__ASSIGNMENT__. Would you print all of the records below exactly, without skipping any?

◇ ◇ ◇ ◇ ◇ ◇ ◇

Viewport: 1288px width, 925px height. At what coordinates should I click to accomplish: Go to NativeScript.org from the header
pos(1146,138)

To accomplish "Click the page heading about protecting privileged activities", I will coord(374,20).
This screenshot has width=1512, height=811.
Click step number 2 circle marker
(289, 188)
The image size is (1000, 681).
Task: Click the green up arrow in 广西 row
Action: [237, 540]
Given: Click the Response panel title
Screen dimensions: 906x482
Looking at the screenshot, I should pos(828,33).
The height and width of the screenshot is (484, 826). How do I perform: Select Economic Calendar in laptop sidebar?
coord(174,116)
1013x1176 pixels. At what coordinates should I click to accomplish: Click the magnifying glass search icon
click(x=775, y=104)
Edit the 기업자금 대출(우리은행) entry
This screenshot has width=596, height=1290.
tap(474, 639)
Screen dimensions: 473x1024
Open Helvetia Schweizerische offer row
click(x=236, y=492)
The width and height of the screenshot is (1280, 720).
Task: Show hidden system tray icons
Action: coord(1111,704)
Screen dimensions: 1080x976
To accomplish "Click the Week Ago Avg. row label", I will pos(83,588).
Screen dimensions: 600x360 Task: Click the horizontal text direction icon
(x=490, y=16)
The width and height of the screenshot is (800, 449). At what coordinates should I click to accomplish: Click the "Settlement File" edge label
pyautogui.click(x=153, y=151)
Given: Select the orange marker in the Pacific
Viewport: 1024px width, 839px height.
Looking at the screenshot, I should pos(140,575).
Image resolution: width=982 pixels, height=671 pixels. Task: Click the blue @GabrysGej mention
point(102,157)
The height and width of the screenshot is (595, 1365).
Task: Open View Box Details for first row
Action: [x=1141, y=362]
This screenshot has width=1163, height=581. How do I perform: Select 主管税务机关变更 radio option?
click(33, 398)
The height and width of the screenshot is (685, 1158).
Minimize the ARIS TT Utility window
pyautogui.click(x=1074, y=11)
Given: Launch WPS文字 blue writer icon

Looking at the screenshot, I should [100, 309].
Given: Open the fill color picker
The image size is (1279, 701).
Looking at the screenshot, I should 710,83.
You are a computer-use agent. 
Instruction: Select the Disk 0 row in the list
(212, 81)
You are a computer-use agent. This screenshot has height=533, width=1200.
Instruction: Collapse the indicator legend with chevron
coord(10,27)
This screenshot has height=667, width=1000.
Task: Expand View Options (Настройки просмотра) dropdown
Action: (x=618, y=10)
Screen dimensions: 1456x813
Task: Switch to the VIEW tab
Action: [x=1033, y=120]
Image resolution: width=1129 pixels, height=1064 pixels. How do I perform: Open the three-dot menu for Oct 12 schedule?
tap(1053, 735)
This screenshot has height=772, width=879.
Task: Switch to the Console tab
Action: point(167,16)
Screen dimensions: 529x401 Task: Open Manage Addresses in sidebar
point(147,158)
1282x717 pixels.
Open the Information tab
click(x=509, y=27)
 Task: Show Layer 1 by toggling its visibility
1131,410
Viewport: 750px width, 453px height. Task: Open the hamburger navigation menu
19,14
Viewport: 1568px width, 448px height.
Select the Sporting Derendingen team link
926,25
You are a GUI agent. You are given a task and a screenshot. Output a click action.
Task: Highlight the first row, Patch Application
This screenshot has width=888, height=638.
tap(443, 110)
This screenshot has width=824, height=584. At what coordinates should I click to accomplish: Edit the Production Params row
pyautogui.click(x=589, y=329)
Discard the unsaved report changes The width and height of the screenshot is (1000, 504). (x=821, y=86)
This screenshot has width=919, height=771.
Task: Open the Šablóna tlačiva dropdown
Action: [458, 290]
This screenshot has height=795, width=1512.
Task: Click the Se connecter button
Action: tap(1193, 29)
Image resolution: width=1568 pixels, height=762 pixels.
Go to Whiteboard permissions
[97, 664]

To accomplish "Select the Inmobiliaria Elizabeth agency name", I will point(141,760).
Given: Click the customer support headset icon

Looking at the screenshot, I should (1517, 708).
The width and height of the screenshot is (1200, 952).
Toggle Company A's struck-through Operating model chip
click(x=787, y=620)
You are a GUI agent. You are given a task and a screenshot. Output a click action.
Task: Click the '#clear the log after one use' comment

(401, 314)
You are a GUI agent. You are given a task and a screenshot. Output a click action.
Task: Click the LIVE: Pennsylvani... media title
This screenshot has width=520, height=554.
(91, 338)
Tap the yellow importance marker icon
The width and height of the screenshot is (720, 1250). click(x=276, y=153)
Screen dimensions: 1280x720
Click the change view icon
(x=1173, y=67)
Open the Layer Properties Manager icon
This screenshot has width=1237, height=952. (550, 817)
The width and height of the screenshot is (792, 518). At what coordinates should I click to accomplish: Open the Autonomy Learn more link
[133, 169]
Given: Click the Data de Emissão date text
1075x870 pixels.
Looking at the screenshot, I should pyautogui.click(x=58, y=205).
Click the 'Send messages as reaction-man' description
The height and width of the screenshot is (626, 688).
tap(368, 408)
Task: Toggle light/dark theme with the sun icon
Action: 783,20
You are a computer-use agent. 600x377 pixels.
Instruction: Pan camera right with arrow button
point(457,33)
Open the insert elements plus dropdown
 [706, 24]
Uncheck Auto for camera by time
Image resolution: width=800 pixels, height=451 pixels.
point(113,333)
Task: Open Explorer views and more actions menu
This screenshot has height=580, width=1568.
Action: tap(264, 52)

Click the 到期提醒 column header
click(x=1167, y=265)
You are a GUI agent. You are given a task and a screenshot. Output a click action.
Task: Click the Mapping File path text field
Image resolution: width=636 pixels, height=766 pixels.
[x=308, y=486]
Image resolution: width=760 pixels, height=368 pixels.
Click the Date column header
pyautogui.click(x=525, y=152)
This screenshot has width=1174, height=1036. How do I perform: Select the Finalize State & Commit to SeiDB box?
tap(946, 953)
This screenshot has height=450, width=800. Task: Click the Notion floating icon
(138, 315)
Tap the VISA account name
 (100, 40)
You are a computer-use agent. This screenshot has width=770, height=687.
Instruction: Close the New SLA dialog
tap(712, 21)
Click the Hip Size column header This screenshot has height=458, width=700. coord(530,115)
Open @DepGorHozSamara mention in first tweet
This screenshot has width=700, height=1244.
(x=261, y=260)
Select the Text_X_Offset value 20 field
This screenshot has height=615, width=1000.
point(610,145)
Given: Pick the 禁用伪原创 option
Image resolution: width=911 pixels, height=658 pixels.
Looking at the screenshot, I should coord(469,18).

◇ ◇ ◇ ◇ ◇ ◇ ◇

__RESPONSE__.
Viewport: 1288px width, 925px height. At what coordinates should I click to accomplish: Go to NativeScript.org from the header
pos(1146,138)

To accomplish "Click the page heading about protecting privileged activities", I will coord(374,20).
This screenshot has width=1512, height=811.
Click step number 2 circle marker
(289, 188)
The image size is (1000, 681).
Task: Click the green up arrow in 广西 row
Action: [237, 540]
Given: Click the Response panel title
Screen dimensions: 906x482
Looking at the screenshot, I should pos(828,33).
The height and width of the screenshot is (484, 826). How do I perform: Select Economic Calendar in laptop sidebar?
coord(174,116)
1013x1176 pixels. At what coordinates should I click to accomplish: Click the magnifying glass search icon
click(x=775, y=104)
Edit the 기업자금 대출(우리은행) entry
This screenshot has width=596, height=1290.
tap(474, 639)
Screen dimensions: 473x1024
Open Helvetia Schweizerische offer row
click(x=236, y=492)
The width and height of the screenshot is (1280, 720).
Task: Show hidden system tray icons
Action: coord(1111,704)
Screen dimensions: 1080x976
To accomplish "Click the Week Ago Avg. row label", I will pos(83,588).
Screen dimensions: 600x360 Task: Click the horizontal text direction icon
(x=490, y=16)
The width and height of the screenshot is (800, 449). At what coordinates should I click to accomplish: Click the "Settlement File" edge label
pyautogui.click(x=153, y=151)
Given: Select the orange marker in the Pacific
Viewport: 1024px width, 839px height.
Looking at the screenshot, I should pos(140,575).
Image resolution: width=982 pixels, height=671 pixels. Task: Click the blue @GabrysGej mention
point(102,157)
The height and width of the screenshot is (595, 1365).
Task: Open View Box Details for first row
Action: [x=1141, y=362]
This screenshot has width=1163, height=581. How do I perform: Select 主管税务机关变更 radio option?
click(33, 398)
The height and width of the screenshot is (685, 1158).
Minimize the ARIS TT Utility window
pyautogui.click(x=1074, y=11)
Given: Launch WPS文字 blue writer icon

Looking at the screenshot, I should [100, 309].
Given: Open the fill color picker
The image size is (1279, 701).
Looking at the screenshot, I should 710,83.
You are a computer-use agent. 
Instruction: Select the Disk 0 row in the list
(212, 81)
You are a computer-use agent. This screenshot has height=533, width=1200.
Instruction: Collapse the indicator legend with chevron
coord(10,27)
This screenshot has height=667, width=1000.
Task: Expand View Options (Настройки просмотра) dropdown
Action: (x=618, y=10)
Screen dimensions: 1456x813
Task: Switch to the VIEW tab
Action: [x=1033, y=120]
Image resolution: width=1129 pixels, height=1064 pixels. How do I perform: Open the three-dot menu for Oct 12 schedule?
tap(1053, 735)
This screenshot has height=772, width=879.
Task: Switch to the Console tab
Action: point(167,16)
Screen dimensions: 529x401 Task: Open Manage Addresses in sidebar
point(147,158)
1282x717 pixels.
Open the Information tab
click(x=509, y=27)
 Task: Show Layer 1 by toggling its visibility
1131,410
Viewport: 750px width, 453px height. Task: Open the hamburger navigation menu
19,14
Viewport: 1568px width, 448px height.
Select the Sporting Derendingen team link
926,25
You are a GUI agent. You are given a task and a screenshot. Output a click action.
Task: Highlight the first row, Patch Application
This screenshot has width=888, height=638.
tap(443, 110)
This screenshot has width=824, height=584. At what coordinates should I click to accomplish: Edit the Production Params row
pyautogui.click(x=589, y=329)
Discard the unsaved report changes The width and height of the screenshot is (1000, 504). (x=821, y=86)
This screenshot has width=919, height=771.
Task: Open the Šablóna tlačiva dropdown
Action: [458, 290]
This screenshot has height=795, width=1512.
Task: Click the Se connecter button
Action: tap(1193, 29)
Image resolution: width=1568 pixels, height=762 pixels.
Go to Whiteboard permissions
[97, 664]

To accomplish "Select the Inmobiliaria Elizabeth agency name", I will point(141,760).
Given: Click the customer support headset icon

Looking at the screenshot, I should (1517, 708).
The width and height of the screenshot is (1200, 952).
Toggle Company A's struck-through Operating model chip
click(x=787, y=620)
You are a GUI agent. You are given a task and a screenshot. Output a click action.
Task: Click the '#clear the log after one use' comment

(401, 314)
You are a GUI agent. You are given a task and a screenshot. Output a click action.
Task: Click the LIVE: Pennsylvani... media title
This screenshot has width=520, height=554.
(91, 338)
Tap the yellow importance marker icon
The width and height of the screenshot is (720, 1250). click(x=276, y=153)
Screen dimensions: 1280x720
Click the change view icon
(x=1173, y=67)
Open the Layer Properties Manager icon
This screenshot has width=1237, height=952. (550, 817)
The width and height of the screenshot is (792, 518). At what coordinates should I click to accomplish: Open the Autonomy Learn more link
[133, 169]
Given: Click the Data de Emissão date text
1075x870 pixels.
Looking at the screenshot, I should pyautogui.click(x=58, y=205).
Click the 'Send messages as reaction-man' description
The height and width of the screenshot is (626, 688).
tap(368, 408)
Task: Toggle light/dark theme with the sun icon
Action: 783,20
You are a computer-use agent. 600x377 pixels.
Instruction: Pan camera right with arrow button
point(457,33)
Open the insert elements plus dropdown
 [706, 24]
Uncheck Auto for camera by time
Image resolution: width=800 pixels, height=451 pixels.
point(113,333)
Task: Open Explorer views and more actions menu
This screenshot has height=580, width=1568.
Action: tap(264, 52)

Click the 到期提醒 column header
click(x=1167, y=265)
You are a GUI agent. You are given a task and a screenshot. Output a click action.
Task: Click the Mapping File path text field
Image resolution: width=636 pixels, height=766 pixels.
[x=308, y=486]
Image resolution: width=760 pixels, height=368 pixels.
Click the Date column header
pyautogui.click(x=525, y=152)
This screenshot has width=1174, height=1036. How do I perform: Select the Finalize State & Commit to SeiDB box?
tap(946, 953)
This screenshot has height=450, width=800. Task: Click the Notion floating icon
(138, 315)
Tap the VISA account name
 (100, 40)
You are a computer-use agent. This screenshot has width=770, height=687.
Instruction: Close the New SLA dialog
tap(712, 21)
Click the Hip Size column header This screenshot has height=458, width=700. coord(530,115)
Open @DepGorHozSamara mention in first tweet
This screenshot has width=700, height=1244.
(x=261, y=260)
Select the Text_X_Offset value 20 field
This screenshot has height=615, width=1000.
point(610,145)
Given: Pick the 禁用伪原创 option
Image resolution: width=911 pixels, height=658 pixels.
Looking at the screenshot, I should coord(469,18).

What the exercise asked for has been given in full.